Contributors | Affiliation | Role |
---|---|---|
Seltzer, Alan M. | Woods Hole Oceanographic Institution (WHOI) | Principal Investigator |
Barry, Peter | Woods Hole Oceanographic Institution (WHOI) | Co-Principal Investigator |
Jenkins, William J. | Woods Hole Oceanographic Institution (WHOI) | Co-Principal Investigator |
Khatiwala, Samar | University of Oxford (Oxford) | Co-Principal Investigator |
Nicholson, David P. | Woods Hole Oceanographic Institution (WHOI) | Co-Principal Investigator |
Smethie Jr., William M. | Lamont-Doherty Earth Observatory (LDEO) | Co-Principal Investigator |
Stanley, Rachel | Wellesley College | Co-Principal Investigator |
Stute, Martin | Lamont-Doherty Earth Observatory (LDEO) | Co-Principal Investigator |
Rauch, Shannon | Woods Hole Oceanographic Institution (WHOI BCO-DMO) | BCO-DMO Data Manager |
Note: all methods are described in detail in the accompanying publication currently in final review at Proceedings of the National Academy of Sciences.

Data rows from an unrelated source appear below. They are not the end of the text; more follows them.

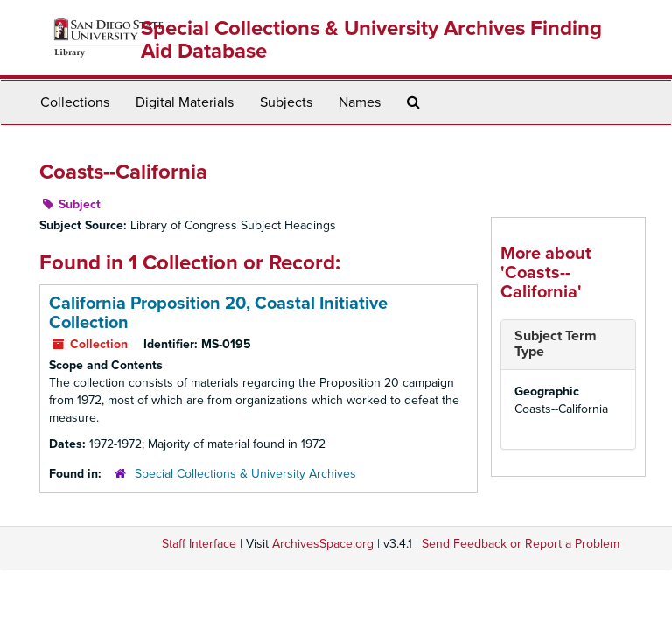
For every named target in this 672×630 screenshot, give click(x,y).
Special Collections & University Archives (245, 473)
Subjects (286, 102)
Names (360, 102)
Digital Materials (185, 102)
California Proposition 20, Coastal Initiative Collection (218, 313)
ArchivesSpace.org (323, 543)
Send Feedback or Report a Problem (521, 543)
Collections (74, 102)
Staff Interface (199, 543)
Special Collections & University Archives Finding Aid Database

Samples were collected in the field at the Bermuda Atlantic Time-series (BATS) on cruise 10391 on R/V Atlantic Explorer (AE2208) from 30 April 2022 - 05 May 2022. Samples were collected at the BATS site located at 31°50'N, 64°10'W. Samples were collected in evacuated 6-liter (L) stainless steel canisters by subsampling from 12-L Niskin bottles, filling each to ~3.5 L.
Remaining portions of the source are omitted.